The semiconductor industry is bracing for a pricing shock as the artificial intelligence boom drives a global shortage of advanced chips. Apple and other major chip buyers are expected to face higher costs and tighter supply, according to analysts tracking the market. The shortage, driven by surging demand from data centres training large language models, has led to extended lead times and increased prices for high-bandwidth memory and logic chips.
Nvidia, AMD, and Intel are scrambling to secure capacity at Taiwan Semiconductor Manufacturing Co., the world’s largest contract chipmaker. The situation is reminiscent of the pandemic-era chip crunch, but this time the driver is structural demand from AI rather than a temporary supply disruption.
Apple, which relies on TSMC for its A-series and M-series chips, may see its margins squeezed if it cannot pass on the full cost increase to consumers. The company is already navigating weak consumer demand in China and a saturated smartphone market. Meanwhile, investors are watching for signs of capital flight from other sectors into semiconductors.

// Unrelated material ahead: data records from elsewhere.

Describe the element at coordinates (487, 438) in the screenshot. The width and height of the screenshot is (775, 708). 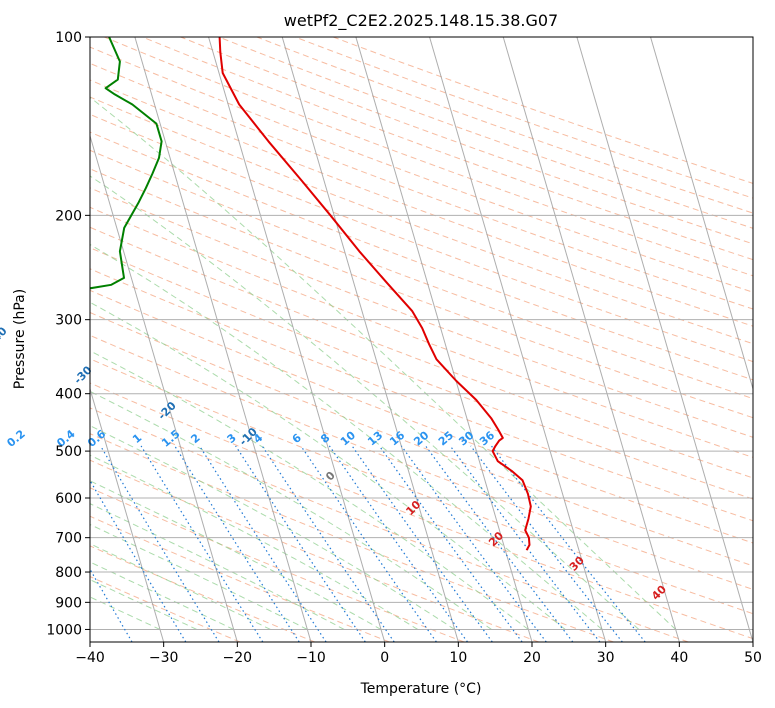
I see `mixing-ratio-label: 36` at that location.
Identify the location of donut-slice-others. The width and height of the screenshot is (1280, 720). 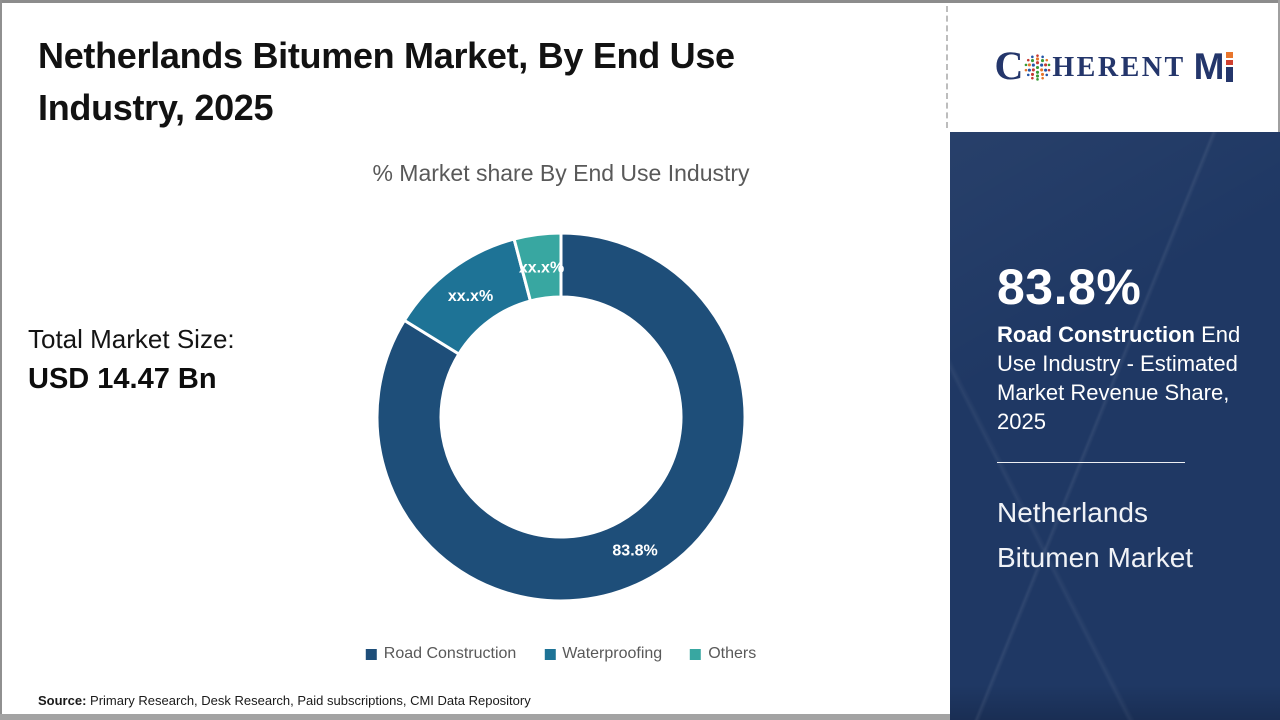
(538, 267).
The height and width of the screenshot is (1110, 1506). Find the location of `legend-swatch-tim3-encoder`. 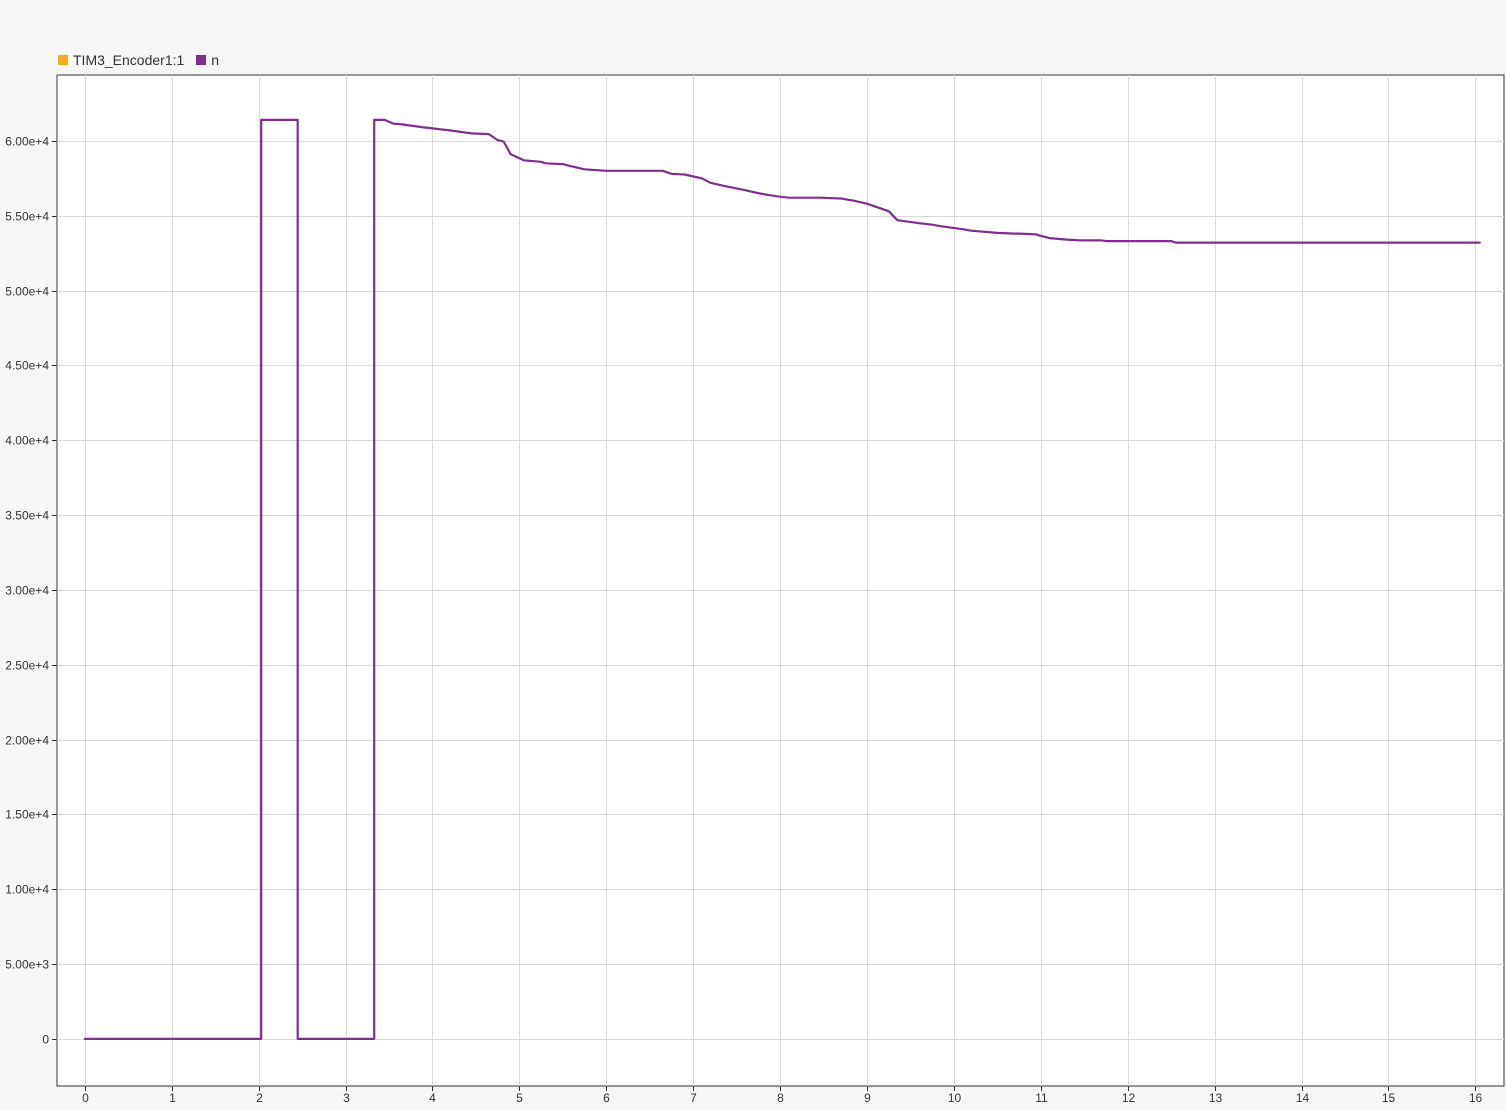

legend-swatch-tim3-encoder is located at coordinates (63, 60).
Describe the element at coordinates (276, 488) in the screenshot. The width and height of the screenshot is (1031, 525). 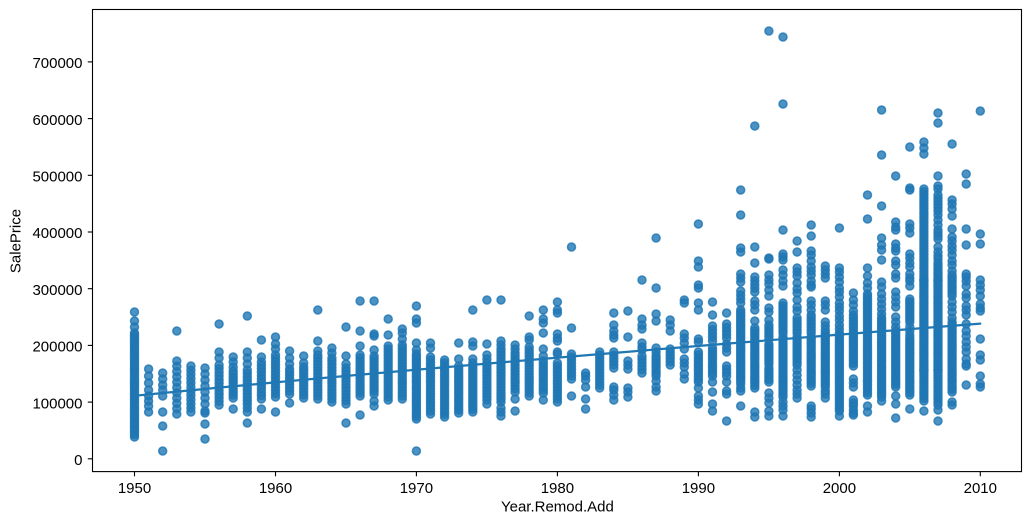
I see `svg-text: 1960` at that location.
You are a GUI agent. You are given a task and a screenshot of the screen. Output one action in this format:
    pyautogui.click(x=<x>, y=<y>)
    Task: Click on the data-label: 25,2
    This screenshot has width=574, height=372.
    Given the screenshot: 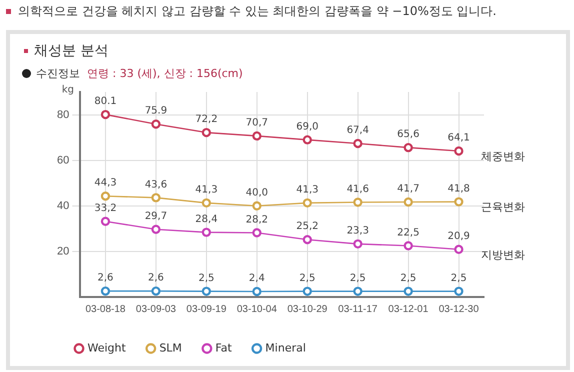 What is the action you would take?
    pyautogui.click(x=307, y=226)
    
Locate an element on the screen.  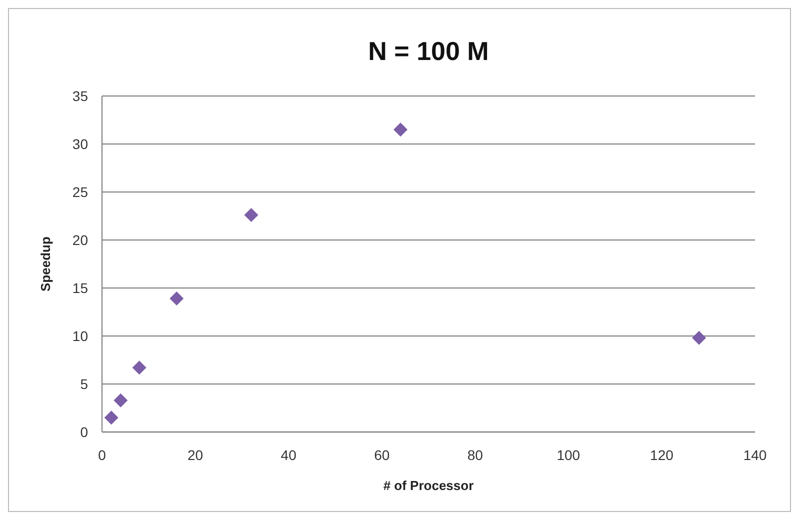
x-tick-label: 40 is located at coordinates (288, 455).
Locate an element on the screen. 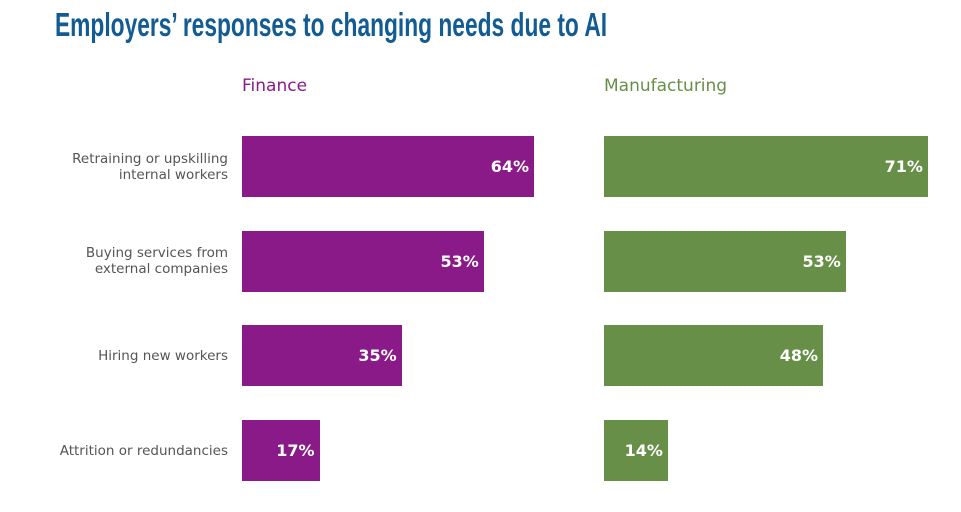 The height and width of the screenshot is (512, 961). data-label: 17% is located at coordinates (296, 451).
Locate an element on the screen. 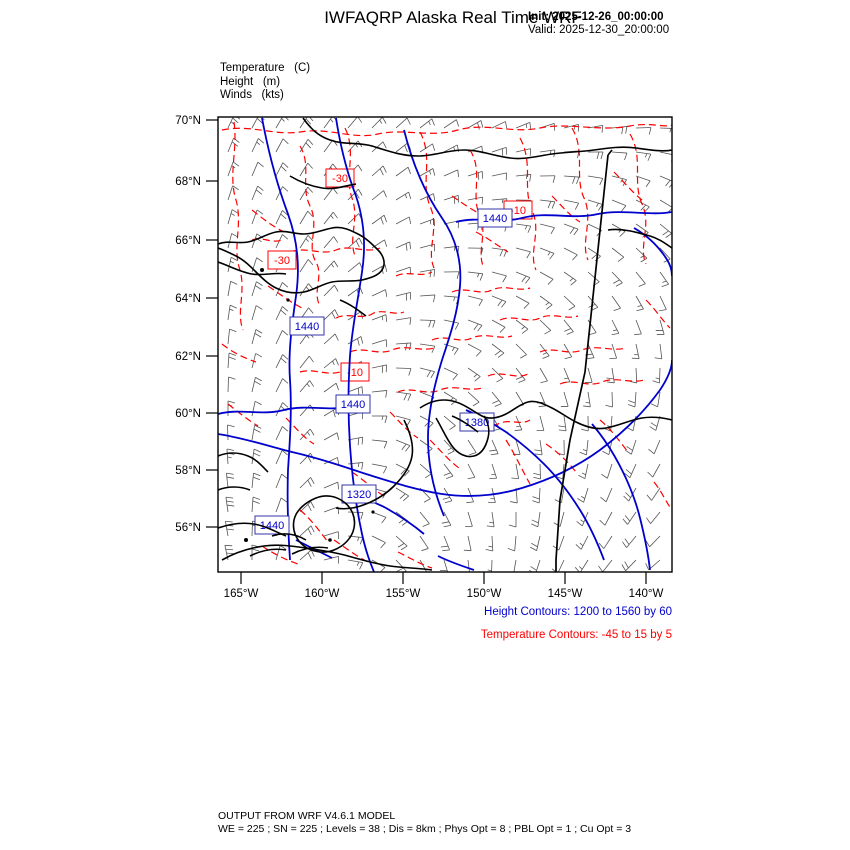 This screenshot has height=850, width=850. x-tick-label: 140°W is located at coordinates (646, 594).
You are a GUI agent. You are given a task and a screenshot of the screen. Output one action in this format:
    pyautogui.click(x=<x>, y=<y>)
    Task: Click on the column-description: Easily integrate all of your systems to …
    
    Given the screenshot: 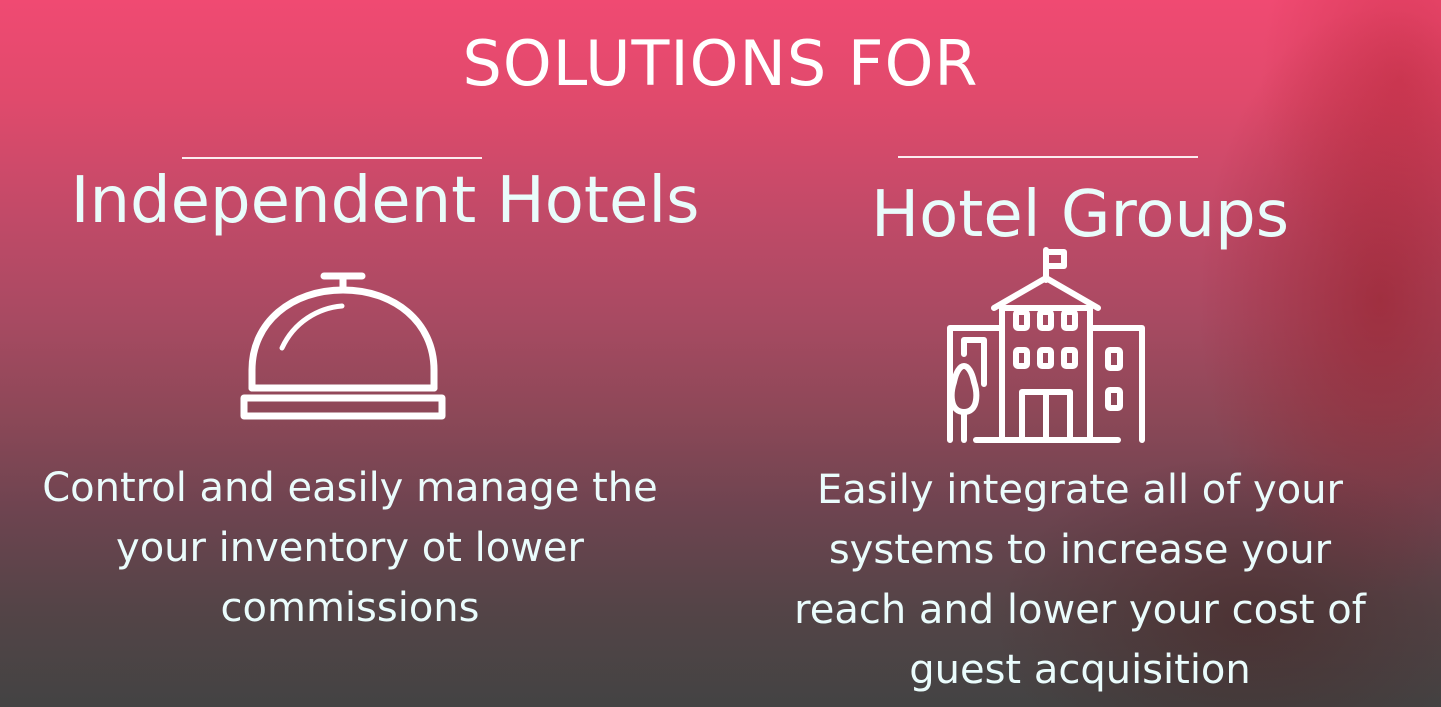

The Bank of England is also monitoring the situation, given the potential inflationary impact on UK tech firms and consumer electronics prices. “This is a classic supply-demand imbalance, but with a speculative twist,” said one analyst. “The market is pricing in a future where AI dominates everything, and that is driving a self-fulfilling prophecy for chip prices.
” The FTSE 100 has seen a rotation into tech stocks, but the sustainability of these valuations remains questionable. For Apple, the challenge is to maintain its premium pricing power while absorbing higher input costs. If history is any guide, the company will find ways to squeeze its supply chain, but the current tightness gives TSMC and other suppliers unusual leverage.
The bottom line is that AI is reshaping the chip market, and the price shock is only just beginning.